The climate in this area is characterized by hot, humid summers and generally mild to cool winters. According to the Köppen Climate Classification system, Maud has a humid subtropical climate, abbreviated "Cfa" on climate maps.

==Demographics==

From the 1950 United States census to 2020, Maud has experienced relative growth and decline; with 713 residents in 1950, its population grew to a historic 1,107 in 1970; in 2020, however, its population declined to a further 977 residents.

Historical population
| Census | Pop. | Note | %± |
| 1950 | 713 |  | — |
| 1960 | 915 |  | 28.3% |
| 1970 | 1,107 |  | 21.0% |
| 1980 | 1,059 |  | −4.3% |
| 1990 | 1,049 |  | −0.9% |
| 2000 | 1,028 |  | −2.0% |
| 2010 | 1,056 |  | 2.7% |
| 2020 | 977 |  | −7.5% |
U.S. Decennial Census

===2020 census===

As of the 2020 census, Maud had a population of 977. The median age was 37.4 years, 28.2% of residents were under the age of 18, and 15.6% of residents were 65 years of age or older.

For every 100 females there were 104.4 males, and for every 100 females age 18 and over there were 96.9 males age 18 and over.

0.0% of residents lived in urban areas, while 100.0% lived in rural areas.

There were 370 households in Maud, of which 38.1% had children under the age of 18 living in them. Of all households, 40.3% were married-couple households, 23.5% were households with a male householder and no spouse or partner present, and 29.7% were households with a female householder and no spouse or partner present. About 31.4% of all households were made up of individuals and 14.8% had someone living alone who was 65 years of age or older.

There were 433 housing units, of which 14.5% were vacant. The homeowner vacancy rate was 0.8% and the rental vacancy rate was 10.2%.

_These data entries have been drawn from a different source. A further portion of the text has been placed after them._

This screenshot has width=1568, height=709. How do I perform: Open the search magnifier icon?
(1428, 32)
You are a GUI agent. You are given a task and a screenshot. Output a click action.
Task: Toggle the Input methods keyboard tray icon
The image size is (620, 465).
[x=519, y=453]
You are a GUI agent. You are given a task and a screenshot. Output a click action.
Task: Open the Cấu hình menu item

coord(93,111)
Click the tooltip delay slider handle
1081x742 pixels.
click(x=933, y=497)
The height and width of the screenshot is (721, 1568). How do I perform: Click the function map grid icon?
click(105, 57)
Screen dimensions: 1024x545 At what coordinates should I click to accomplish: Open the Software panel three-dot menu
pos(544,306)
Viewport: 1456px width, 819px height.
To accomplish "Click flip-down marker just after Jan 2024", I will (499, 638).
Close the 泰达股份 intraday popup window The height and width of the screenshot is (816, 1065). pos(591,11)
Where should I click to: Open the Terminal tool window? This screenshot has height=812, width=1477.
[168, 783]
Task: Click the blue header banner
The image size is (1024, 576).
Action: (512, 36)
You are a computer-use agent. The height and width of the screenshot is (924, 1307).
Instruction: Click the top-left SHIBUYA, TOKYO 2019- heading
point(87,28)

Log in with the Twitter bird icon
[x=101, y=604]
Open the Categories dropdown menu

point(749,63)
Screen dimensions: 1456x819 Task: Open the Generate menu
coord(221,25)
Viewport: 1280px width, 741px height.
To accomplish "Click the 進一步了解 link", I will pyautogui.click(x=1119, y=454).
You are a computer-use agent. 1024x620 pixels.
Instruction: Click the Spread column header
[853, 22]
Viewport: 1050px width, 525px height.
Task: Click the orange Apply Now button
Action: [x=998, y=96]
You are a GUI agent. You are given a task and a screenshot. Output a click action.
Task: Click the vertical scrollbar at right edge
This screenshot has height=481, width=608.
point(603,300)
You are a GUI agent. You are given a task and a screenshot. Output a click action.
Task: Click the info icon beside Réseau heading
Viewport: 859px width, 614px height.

Racial composition as of the 2020 census (NH = Non-Hispanic)
| Race | Number | Percent |
|---|---|---|
| White | 855 | 87.5% |
| Black or African American | 43 | 4.4% |
| American Indian and Alaska Native | 6 | 0.6% |
| Asian | 2 | 0.2% |
| Native Hawaiian and Other Pacific Islander | 1 | 0.1% |
| Some other race | 12 | 1.2% |
| Two or more races | 58 | 5.9% |
| Hispanic or Latino (of any race) | 53 | 5.4% |

===2020 American Community Survey===

The median household income for residents in the city was $46,447, and the mean income was $54,979.

===2010 census===

At the 2010 U.S. census, there were 1,056 people in Maud; in 2010, its racial and ethnic makeup was 90.76% White American, 7.59% Black or African American, 0.58% American Indian or Alaska Native, 0.10% Asian, 0.10% from other races and ethnicities, and 0.88% from two or more races and ethnicities. Hispanic or Latino Americans of any race constituted 1.36% of the population.
==Education==
Maud is served by the Maud Independent School District.